- _Problem requirements_:
In full and without change, return each entry.

Dataset entries
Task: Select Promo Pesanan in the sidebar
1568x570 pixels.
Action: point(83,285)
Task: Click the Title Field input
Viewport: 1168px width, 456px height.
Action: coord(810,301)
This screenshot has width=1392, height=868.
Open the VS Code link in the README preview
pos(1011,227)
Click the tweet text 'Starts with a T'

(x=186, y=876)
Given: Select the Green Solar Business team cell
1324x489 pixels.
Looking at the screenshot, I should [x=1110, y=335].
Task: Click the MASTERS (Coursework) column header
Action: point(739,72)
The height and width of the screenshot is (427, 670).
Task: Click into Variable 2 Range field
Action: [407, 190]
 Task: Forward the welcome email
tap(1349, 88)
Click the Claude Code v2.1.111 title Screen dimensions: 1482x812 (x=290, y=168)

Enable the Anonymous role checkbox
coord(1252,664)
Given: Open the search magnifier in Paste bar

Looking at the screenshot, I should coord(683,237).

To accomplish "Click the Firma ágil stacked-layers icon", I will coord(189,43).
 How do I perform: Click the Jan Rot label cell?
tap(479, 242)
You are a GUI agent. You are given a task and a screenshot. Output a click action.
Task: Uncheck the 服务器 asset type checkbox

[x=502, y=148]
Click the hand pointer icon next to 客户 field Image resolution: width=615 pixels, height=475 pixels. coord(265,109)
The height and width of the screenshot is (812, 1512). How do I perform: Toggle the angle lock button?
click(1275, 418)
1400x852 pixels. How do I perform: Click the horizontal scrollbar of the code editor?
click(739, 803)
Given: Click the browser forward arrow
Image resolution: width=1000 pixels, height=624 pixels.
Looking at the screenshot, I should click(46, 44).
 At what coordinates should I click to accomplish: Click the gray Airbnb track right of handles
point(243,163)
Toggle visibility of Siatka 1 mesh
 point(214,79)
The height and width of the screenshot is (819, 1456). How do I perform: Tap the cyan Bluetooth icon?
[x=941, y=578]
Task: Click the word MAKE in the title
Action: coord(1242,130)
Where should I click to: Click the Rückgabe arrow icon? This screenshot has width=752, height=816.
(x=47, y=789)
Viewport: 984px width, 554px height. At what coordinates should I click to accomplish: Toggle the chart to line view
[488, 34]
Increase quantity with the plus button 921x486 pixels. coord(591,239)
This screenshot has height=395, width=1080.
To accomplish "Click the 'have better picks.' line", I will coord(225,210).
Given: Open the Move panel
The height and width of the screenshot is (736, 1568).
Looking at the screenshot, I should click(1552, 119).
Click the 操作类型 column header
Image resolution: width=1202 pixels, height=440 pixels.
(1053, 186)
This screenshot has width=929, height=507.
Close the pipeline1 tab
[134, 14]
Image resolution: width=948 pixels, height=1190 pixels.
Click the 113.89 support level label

- _Result of the exercise_:
Task: Select Promo Pesanan in the sidebar
1568x570 pixels.
Action: point(83,285)
Task: Click the Title Field input
Viewport: 1168px width, 456px height.
Action: coord(810,301)
This screenshot has width=1392, height=868.
Open the VS Code link in the README preview
pos(1011,227)
Click the tweet text 'Starts with a T'

(x=186, y=876)
Given: Select the Green Solar Business team cell
1324x489 pixels.
Looking at the screenshot, I should [x=1110, y=335].
Task: Click the MASTERS (Coursework) column header
Action: point(739,72)
The height and width of the screenshot is (427, 670).
Task: Click into Variable 2 Range field
Action: [407, 190]
 Task: Forward the welcome email
tap(1349, 88)
Click the Claude Code v2.1.111 title Screen dimensions: 1482x812 (x=290, y=168)

Enable the Anonymous role checkbox
coord(1252,664)
Given: Open the search magnifier in Paste bar

Looking at the screenshot, I should coord(683,237).

To accomplish "Click the Firma ágil stacked-layers icon", I will coord(189,43).
 How do I perform: Click the Jan Rot label cell?
tap(479, 242)
You are a GUI agent. You are given a task and a screenshot. Output a click action.
Task: Uncheck the 服务器 asset type checkbox

[x=502, y=148]
Click the hand pointer icon next to 客户 field Image resolution: width=615 pixels, height=475 pixels. coord(265,109)
The height and width of the screenshot is (812, 1512). How do I perform: Toggle the angle lock button?
click(1275, 418)
1400x852 pixels. How do I perform: Click the horizontal scrollbar of the code editor?
click(739, 803)
Given: Click the browser forward arrow
Image resolution: width=1000 pixels, height=624 pixels.
Looking at the screenshot, I should click(46, 44).
 At what coordinates should I click to accomplish: Click the gray Airbnb track right of handles
point(243,163)
Toggle visibility of Siatka 1 mesh
 point(214,79)
The height and width of the screenshot is (819, 1456). How do I perform: Tap the cyan Bluetooth icon?
[x=941, y=578]
Task: Click the word MAKE in the title
Action: coord(1242,130)
Where should I click to: Click the Rückgabe arrow icon? This screenshot has width=752, height=816.
(x=47, y=789)
Viewport: 984px width, 554px height. At what coordinates should I click to accomplish: Toggle the chart to line view
[488, 34]
Increase quantity with the plus button 921x486 pixels. coord(591,239)
This screenshot has height=395, width=1080.
To accomplish "Click the 'have better picks.' line", I will coord(225,210).
Given: Open the Move panel
The height and width of the screenshot is (736, 1568).
Looking at the screenshot, I should click(1552, 119).
Click the 操作类型 column header
Image resolution: width=1202 pixels, height=440 pixels.
(1053, 186)
This screenshot has width=929, height=507.
Close the pipeline1 tab
[134, 14]
Image resolution: width=948 pixels, height=1190 pixels.
Click the 113.89 support level label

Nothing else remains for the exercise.